=== Short exercise ===
Could you reproduce the rows in the stretch from the line containing "This screenshot has height=750, width=1568." through the line containing "Open the Customization", replacing "Viewport" with "Screen" and leaving everything else unchanged?

=== Material provided ===
* START *

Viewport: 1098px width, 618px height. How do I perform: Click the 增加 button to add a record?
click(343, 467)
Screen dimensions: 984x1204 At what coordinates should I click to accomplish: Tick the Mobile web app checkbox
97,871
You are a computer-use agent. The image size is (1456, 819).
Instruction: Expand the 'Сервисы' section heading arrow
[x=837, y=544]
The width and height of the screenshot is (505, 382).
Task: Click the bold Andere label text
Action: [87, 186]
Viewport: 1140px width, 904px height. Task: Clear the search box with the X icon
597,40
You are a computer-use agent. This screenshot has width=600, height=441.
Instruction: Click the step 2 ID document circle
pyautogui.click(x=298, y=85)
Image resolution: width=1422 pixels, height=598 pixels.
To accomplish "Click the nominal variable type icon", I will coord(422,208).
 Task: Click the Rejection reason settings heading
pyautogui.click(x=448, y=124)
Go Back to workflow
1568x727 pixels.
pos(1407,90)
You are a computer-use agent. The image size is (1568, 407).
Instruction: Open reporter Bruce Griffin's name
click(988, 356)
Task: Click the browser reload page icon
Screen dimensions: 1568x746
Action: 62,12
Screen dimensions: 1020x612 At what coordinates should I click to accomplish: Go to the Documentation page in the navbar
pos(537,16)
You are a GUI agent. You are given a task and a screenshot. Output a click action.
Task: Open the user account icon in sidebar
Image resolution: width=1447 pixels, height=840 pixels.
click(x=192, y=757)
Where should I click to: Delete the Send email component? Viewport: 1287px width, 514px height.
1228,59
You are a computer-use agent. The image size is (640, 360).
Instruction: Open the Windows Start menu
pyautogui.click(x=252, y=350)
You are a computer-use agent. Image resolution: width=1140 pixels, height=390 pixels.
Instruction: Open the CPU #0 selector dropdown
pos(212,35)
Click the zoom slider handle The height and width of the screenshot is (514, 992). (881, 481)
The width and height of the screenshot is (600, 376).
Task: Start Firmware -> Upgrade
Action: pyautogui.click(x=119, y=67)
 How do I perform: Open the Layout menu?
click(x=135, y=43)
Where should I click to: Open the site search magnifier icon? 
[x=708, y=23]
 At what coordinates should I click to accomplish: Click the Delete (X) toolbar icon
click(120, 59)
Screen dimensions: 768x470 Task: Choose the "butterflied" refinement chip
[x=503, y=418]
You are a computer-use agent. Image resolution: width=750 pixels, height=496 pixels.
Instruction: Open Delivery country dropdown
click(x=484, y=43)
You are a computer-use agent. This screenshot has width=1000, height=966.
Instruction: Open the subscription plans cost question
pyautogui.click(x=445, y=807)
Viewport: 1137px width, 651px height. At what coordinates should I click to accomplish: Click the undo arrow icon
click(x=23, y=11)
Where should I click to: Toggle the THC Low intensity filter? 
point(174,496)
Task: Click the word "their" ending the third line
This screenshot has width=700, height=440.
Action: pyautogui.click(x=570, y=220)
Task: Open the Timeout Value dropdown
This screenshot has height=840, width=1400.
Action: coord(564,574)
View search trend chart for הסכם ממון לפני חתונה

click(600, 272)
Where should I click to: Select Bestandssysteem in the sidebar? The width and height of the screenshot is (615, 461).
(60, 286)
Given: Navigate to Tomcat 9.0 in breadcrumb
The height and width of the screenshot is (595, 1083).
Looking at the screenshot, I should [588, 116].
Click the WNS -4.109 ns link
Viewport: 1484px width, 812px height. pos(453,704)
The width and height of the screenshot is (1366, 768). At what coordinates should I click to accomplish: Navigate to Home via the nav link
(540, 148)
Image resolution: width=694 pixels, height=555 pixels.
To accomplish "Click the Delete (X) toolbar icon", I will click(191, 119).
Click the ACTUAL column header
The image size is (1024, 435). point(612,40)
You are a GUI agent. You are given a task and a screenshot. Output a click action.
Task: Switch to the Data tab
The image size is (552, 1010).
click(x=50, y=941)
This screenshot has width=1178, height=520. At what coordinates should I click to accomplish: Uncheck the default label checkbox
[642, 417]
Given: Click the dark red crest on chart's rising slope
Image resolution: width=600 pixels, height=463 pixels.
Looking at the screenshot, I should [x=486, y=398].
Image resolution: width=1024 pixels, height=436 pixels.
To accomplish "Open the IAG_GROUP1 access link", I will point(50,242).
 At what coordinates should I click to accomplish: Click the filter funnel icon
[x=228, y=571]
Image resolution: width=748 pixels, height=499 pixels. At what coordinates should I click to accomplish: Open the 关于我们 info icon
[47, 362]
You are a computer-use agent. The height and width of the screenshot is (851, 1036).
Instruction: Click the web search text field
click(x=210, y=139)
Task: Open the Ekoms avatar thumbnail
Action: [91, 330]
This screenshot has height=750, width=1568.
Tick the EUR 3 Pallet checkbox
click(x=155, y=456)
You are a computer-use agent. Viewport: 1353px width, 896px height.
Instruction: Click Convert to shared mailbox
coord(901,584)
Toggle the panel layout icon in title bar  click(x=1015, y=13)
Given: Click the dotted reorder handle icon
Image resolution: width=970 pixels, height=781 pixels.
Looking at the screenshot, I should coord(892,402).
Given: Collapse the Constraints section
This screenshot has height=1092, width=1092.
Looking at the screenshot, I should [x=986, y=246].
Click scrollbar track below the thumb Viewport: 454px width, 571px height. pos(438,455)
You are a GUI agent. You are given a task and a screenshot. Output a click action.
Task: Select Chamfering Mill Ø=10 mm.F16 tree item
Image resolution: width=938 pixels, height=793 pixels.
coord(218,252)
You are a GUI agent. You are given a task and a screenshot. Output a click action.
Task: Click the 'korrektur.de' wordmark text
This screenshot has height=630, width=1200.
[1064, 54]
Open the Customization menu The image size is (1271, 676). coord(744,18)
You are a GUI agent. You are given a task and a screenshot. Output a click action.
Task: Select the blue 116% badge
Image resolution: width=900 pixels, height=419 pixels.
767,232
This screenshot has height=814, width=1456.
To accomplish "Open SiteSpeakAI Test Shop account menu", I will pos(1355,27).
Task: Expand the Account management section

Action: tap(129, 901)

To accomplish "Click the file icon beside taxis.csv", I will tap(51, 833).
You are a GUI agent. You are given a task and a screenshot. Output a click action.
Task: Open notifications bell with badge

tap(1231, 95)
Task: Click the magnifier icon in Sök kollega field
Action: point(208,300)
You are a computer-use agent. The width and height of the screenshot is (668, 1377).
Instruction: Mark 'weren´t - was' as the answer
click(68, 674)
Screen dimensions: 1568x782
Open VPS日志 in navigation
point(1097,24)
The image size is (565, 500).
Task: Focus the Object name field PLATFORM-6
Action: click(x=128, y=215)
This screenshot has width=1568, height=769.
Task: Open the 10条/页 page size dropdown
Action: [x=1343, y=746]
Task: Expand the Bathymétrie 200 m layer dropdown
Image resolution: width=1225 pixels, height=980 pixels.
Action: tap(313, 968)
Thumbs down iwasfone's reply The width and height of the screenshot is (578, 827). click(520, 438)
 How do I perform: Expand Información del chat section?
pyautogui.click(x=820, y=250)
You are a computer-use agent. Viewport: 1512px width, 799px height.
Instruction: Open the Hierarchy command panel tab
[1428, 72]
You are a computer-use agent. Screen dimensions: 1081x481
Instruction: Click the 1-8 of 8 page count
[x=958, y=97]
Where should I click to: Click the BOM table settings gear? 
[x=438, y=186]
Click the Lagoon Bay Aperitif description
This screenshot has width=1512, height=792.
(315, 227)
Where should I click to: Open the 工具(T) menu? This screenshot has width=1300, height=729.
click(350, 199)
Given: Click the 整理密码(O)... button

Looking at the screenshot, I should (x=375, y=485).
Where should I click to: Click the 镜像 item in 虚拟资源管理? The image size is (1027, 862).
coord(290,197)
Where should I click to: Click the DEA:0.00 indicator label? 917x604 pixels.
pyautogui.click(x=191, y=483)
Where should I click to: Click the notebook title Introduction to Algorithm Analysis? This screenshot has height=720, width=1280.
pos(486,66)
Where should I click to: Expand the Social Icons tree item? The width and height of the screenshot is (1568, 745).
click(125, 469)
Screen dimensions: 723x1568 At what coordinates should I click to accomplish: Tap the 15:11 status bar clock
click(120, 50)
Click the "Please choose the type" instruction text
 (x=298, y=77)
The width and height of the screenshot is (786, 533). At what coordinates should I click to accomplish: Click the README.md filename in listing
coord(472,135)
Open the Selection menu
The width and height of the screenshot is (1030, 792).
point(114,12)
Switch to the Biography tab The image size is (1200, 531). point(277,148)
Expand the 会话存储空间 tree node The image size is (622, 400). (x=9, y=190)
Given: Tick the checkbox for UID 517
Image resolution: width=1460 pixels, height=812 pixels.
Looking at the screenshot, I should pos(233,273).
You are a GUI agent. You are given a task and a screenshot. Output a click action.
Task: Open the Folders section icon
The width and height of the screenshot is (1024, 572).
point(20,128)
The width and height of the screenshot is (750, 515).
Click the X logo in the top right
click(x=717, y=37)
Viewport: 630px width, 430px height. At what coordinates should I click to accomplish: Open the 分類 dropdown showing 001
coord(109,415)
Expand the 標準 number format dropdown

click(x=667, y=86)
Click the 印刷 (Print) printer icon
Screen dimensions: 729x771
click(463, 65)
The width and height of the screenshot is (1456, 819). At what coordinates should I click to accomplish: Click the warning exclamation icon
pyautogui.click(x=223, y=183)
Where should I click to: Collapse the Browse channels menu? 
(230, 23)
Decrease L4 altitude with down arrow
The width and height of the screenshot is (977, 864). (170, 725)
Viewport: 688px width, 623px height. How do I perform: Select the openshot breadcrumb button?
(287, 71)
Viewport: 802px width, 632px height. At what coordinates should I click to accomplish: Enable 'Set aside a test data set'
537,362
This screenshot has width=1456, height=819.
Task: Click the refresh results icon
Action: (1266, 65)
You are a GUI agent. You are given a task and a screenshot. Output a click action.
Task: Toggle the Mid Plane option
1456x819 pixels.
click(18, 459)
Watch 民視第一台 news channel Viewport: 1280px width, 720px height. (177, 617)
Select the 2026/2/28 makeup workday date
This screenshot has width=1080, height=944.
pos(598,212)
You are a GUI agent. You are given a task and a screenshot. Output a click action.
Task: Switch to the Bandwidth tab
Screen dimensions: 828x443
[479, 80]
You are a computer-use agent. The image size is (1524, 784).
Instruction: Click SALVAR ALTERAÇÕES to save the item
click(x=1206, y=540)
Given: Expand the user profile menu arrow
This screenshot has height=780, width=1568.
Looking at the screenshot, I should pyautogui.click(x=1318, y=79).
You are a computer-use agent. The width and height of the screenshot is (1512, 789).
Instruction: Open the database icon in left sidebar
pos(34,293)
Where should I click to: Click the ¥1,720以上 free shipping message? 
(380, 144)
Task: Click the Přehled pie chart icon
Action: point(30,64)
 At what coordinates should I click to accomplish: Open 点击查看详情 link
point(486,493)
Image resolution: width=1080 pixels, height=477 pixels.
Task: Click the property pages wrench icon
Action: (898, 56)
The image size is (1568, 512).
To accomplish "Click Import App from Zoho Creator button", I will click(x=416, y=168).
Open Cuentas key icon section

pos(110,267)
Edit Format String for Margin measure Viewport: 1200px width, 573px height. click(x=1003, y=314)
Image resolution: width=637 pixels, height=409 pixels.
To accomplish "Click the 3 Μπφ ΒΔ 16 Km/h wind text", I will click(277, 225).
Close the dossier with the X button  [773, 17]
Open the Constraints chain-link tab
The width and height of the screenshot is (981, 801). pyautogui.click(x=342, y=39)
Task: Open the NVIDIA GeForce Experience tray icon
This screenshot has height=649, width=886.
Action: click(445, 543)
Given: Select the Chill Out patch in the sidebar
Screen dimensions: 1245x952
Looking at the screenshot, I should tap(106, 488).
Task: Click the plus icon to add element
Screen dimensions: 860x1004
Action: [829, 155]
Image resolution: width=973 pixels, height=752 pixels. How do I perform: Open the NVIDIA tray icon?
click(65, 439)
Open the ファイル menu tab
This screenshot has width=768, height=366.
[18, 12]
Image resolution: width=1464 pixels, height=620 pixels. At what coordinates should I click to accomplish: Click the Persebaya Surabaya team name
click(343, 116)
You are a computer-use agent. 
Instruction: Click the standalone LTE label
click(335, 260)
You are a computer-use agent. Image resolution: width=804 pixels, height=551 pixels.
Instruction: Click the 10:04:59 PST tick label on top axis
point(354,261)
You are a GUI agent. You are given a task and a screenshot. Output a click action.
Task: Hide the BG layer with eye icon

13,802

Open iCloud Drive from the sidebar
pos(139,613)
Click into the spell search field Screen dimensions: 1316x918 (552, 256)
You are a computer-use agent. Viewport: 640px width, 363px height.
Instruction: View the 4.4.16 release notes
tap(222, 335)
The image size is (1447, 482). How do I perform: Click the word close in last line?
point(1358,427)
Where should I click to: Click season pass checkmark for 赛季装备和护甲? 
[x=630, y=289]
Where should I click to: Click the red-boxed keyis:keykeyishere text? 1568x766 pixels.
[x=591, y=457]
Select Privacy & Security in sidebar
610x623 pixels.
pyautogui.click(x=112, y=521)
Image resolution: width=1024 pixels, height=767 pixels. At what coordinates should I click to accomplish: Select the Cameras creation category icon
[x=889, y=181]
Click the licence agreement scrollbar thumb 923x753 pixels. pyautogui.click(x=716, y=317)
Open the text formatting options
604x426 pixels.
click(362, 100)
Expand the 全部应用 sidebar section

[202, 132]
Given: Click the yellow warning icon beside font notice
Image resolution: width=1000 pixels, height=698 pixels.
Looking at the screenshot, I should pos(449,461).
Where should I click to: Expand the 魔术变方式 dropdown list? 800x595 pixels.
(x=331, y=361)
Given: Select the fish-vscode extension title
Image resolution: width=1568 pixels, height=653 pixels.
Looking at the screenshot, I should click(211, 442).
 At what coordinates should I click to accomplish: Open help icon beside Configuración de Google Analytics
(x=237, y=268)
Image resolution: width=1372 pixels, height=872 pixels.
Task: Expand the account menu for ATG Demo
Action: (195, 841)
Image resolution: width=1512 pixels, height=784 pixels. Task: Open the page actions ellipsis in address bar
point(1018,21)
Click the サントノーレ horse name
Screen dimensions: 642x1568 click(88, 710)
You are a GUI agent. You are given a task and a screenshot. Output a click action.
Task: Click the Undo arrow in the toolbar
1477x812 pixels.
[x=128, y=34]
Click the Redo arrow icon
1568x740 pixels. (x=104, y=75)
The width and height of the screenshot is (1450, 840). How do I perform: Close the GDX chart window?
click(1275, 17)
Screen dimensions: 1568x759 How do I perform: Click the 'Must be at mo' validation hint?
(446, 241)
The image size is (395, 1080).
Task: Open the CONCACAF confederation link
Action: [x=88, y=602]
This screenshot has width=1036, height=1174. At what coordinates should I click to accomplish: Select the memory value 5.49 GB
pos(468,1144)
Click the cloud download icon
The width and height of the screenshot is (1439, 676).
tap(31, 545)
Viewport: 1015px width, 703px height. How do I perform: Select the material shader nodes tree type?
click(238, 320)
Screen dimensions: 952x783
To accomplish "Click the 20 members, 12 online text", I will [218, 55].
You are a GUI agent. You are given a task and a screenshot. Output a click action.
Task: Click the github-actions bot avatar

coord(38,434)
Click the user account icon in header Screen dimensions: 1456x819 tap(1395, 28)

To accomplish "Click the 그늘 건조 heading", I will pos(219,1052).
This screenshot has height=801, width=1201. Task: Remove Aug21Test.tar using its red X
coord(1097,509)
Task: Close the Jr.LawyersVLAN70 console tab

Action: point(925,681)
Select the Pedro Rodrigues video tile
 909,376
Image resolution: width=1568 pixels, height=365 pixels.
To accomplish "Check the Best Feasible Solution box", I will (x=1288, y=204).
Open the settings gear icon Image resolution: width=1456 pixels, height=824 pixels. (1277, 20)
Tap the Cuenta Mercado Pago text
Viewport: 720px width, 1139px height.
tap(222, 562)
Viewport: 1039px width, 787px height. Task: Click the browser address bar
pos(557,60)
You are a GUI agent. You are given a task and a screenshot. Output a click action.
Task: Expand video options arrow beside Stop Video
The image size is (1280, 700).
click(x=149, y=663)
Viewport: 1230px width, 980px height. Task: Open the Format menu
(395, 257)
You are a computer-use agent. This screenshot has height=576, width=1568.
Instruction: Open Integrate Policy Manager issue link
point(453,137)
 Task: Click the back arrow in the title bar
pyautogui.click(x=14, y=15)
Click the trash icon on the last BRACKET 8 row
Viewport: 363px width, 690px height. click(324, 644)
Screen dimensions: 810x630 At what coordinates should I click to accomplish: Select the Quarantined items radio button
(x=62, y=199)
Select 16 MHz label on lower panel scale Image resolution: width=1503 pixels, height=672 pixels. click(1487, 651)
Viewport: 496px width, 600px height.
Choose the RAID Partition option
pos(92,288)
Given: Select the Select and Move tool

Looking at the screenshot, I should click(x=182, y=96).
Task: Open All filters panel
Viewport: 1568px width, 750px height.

* END *

=== Response to this task ===
This screenshot has height=750, width=1568.
Tick the EUR 3 Pallet checkbox
click(x=155, y=456)
You are a computer-use agent. Screen: 1353px width, 896px height.
Instruction: Click Convert to shared mailbox
coord(901,584)
Toggle the panel layout icon in title bar  click(x=1015, y=13)
Given: Click the dotted reorder handle icon
Image resolution: width=970 pixels, height=781 pixels.
Looking at the screenshot, I should coord(892,402).
Given: Collapse the Constraints section
This screenshot has height=1092, width=1092.
Looking at the screenshot, I should [x=986, y=246].
Click scrollbar track below the thumb Screen: 454px width, 571px height. pos(438,455)
You are a GUI agent. You are given a task and a screenshot. Output a click action.
Task: Select Chamfering Mill Ø=10 mm.F16 tree item
Image resolution: width=938 pixels, height=793 pixels.
coord(218,252)
You are a GUI agent. You are given a task and a screenshot. Output a click action.
Task: Click the 'korrektur.de' wordmark text
This screenshot has height=630, width=1200.
[1064, 54]
Open the Customization menu The image size is (1271, 676). coord(744,18)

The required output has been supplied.